What to produce:
Leaving out all pictures, return exactly the lines from the one that contains "This screenshot has" through the end of the data below.

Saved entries

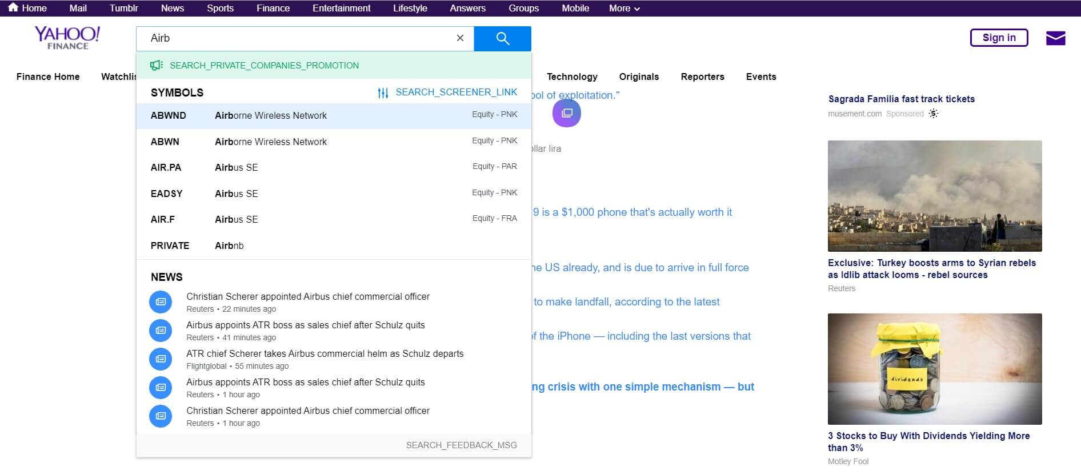Click the sponsored ad settings icon
Screen dimensions: 1081x475
click(x=934, y=114)
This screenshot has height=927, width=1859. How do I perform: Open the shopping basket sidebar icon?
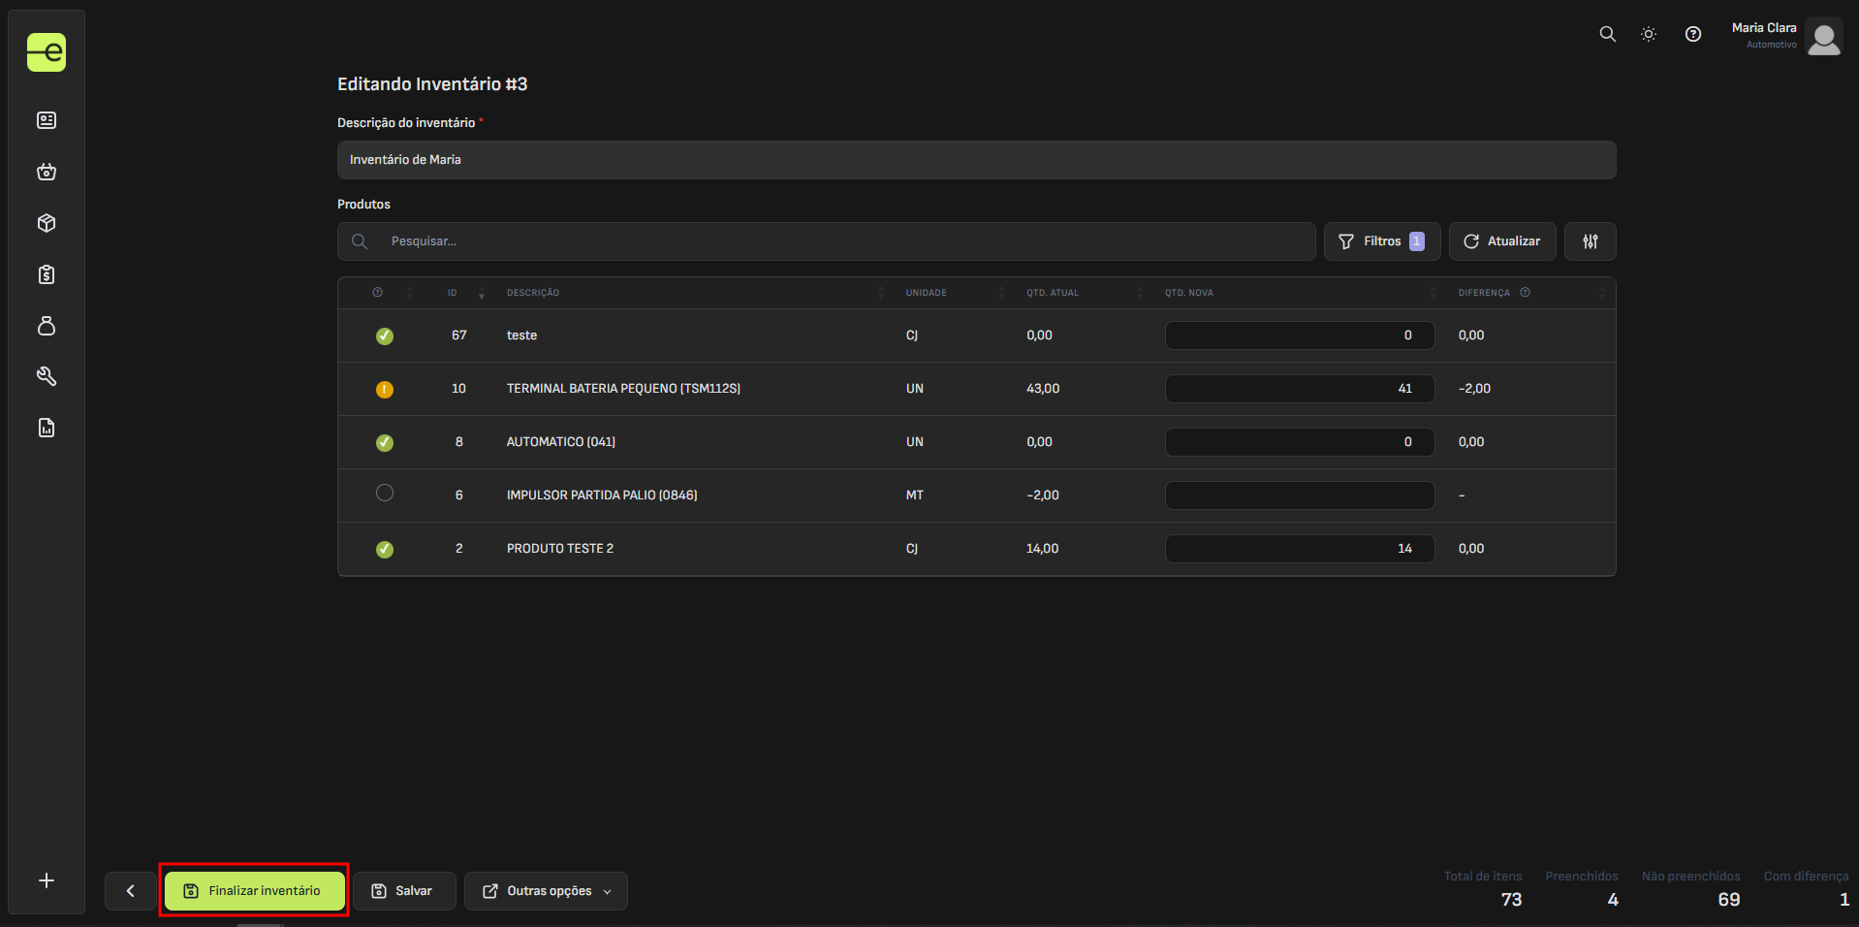pyautogui.click(x=47, y=172)
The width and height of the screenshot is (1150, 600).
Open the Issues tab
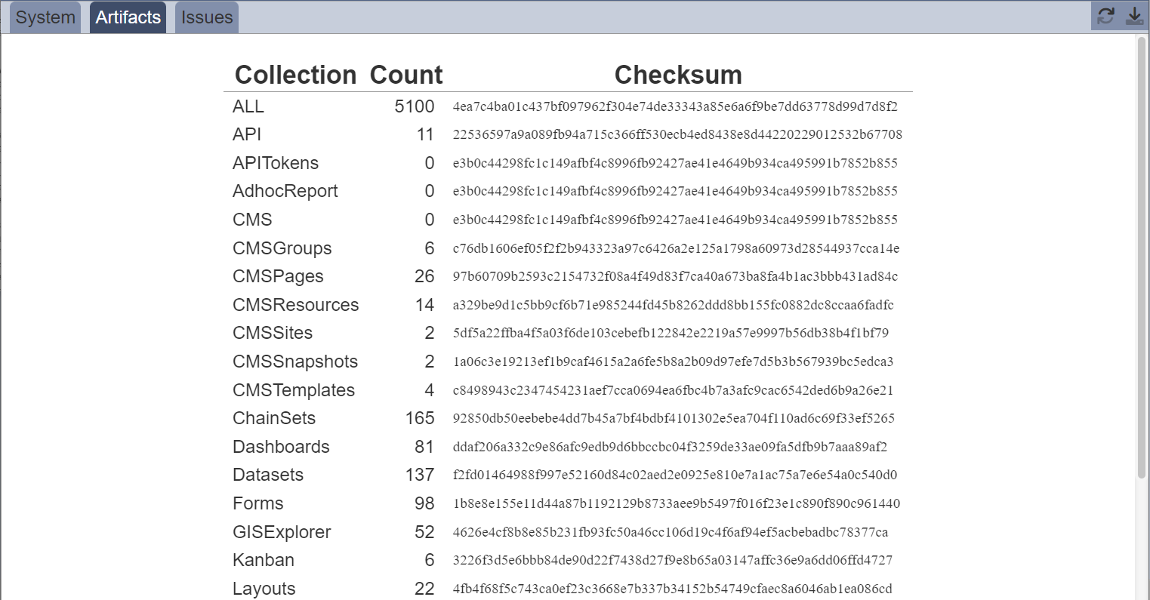point(207,17)
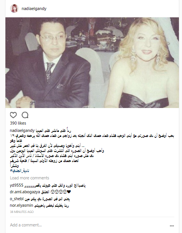
Task: Open commenter yd9555 profile
Action: (x=17, y=185)
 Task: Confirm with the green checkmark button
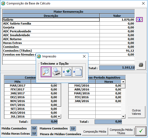tap(141, 131)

Exercise solution:
This screenshot has height=927, width=1859. How do I perform: Open the shopping basket sidebar icon?
pyautogui.click(x=47, y=172)
The width and height of the screenshot is (1150, 600).
Open the Issues tab
point(207,17)
Task: Open commenter yd9555 profile
Action: (x=17, y=185)
 Task: Confirm with the green checkmark button
tap(141, 131)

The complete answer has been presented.